I was worried about the slow pace of the first episode, but it actually makes a little more sense looking back on it now that the season over. Though I’m not sure there are many ways to spruce up the pacing of a funeral ceremony, I’m now glad that I toughed it out to get a taste of the next two episodes because I absolutely fell in love with this show. I’ll admit like I’m sure many others would that almost every young child portrayed in this series had an unusually angelic personality to them (especially Rin in her upbringing) and took a little bit away from the realism that Usagi Drop has been known for up to now. Despite this one pitfall, the show seems to have hit a lot of accurate points home regarding families and raising them up from varying circumstances. The idea that even a casual viewer like me with zero parenting experience aside from the occasional nephew and cousin babysitting can follow and really be touched by a series like this speaks volumes about the original creator and the animation team responsible for this show.

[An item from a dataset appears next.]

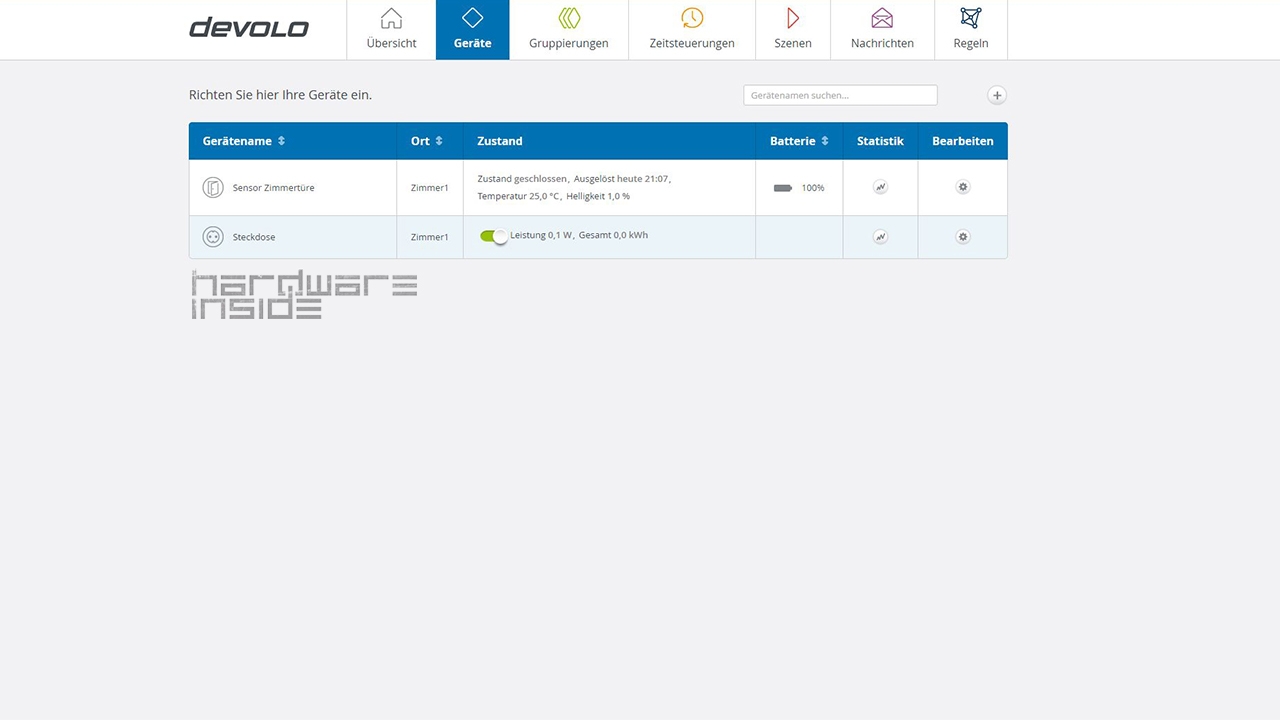
Task: Open the Gruppierungen tab
Action: pos(568,30)
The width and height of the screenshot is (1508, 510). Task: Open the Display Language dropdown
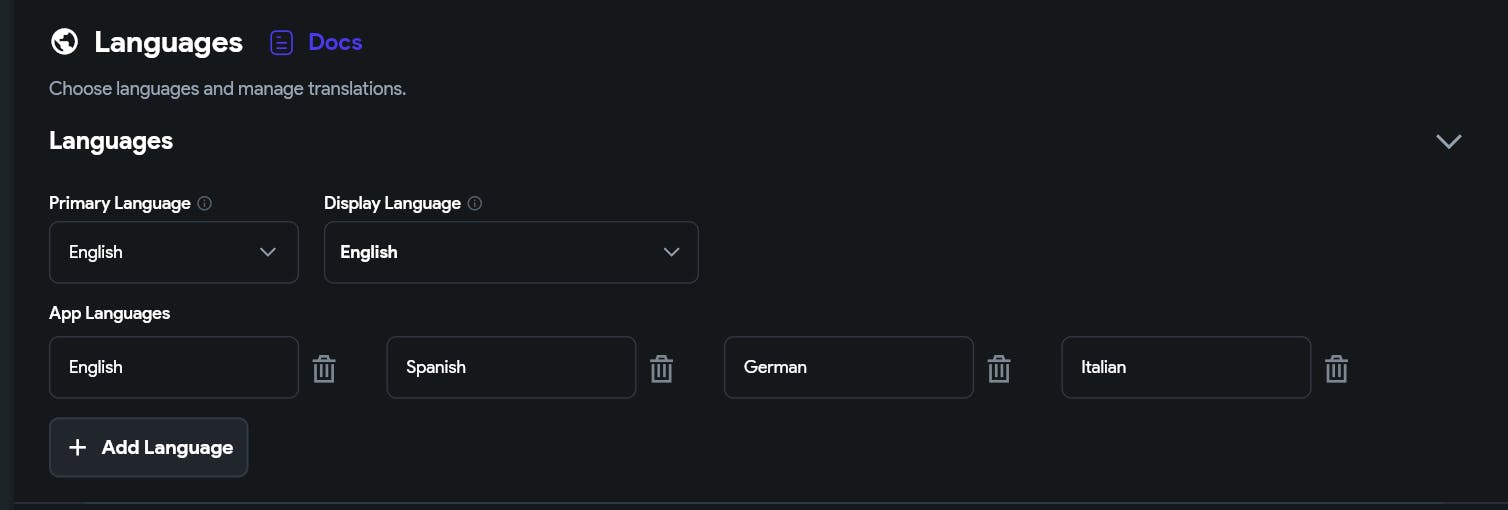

In terms of visual animation, storyboarding, music, etc., Usagi Drop definitely hit the right marks in my book. The pastel prologue and epilogue segments were a nice homage to the style of the manga. Simple lines and two-tone colors of the characters throughout the show helped retain simplicity and a sense of authenticity to the original work. The music was excellently timed to on-screen queues, such as the show’s main piano theme that appeared throughout the entire season; is there a soundtrack out for this yet?
To be as fair as possible to keeping within the first half of the manga, the show did an excellent job in making each character as unique as possible and very likeable to watch on-screen. Interestingly enough, the character I was most eager to see develop (which shouldn’t be surprising to other viewers of the show) wasn’t Rin. Because her growth as a character was pretty much smooth sailing after the first two or three episodes, I’d say the real testament to her development would be from the story’s transition into her teenage years (which I’m sure leaves many opinions open as to whether that’s a good or bad thing to animate in a future season). Daikichi unsurprisingly took the role of surrogate father very easily despite knowing nothing about raising a child; he even had a six-year head start! So, his development was intriguing as a nonchalant, decently paid bachelor turned father seemingly overnight with the help of coworkers and friends he’d have never known would be so similar to him in circumstance. And the way he stuck up for Rin whenever he dealt with her biological mother called for some of the most mature and deep arguments about personal success versus selfless giving that need not necessarily even apply only to those with children of their own. Metaphors for life? This show has ’em.
All in all, Usagi Drop proved to be a successful show about appreciating our day-to-day lives and caring for the ones that we love whether blood-related or not. Even the seemingly discreet relationships built among acquaintances leads to paths in our lives we would have never known to take had we never encountered them at some point. And of course, it’s just absolutely adorable to see Rin, Kouki, and the rest of the children go about their carefree lives and what situations the adults get into because of them (especially Kouki). Slice-of-life has always been my favorite genre of anime to follow, and without a doubt, Usagi Drop delivers in its entertainment value and realism.
Final score: 9/10 – Highly recommend!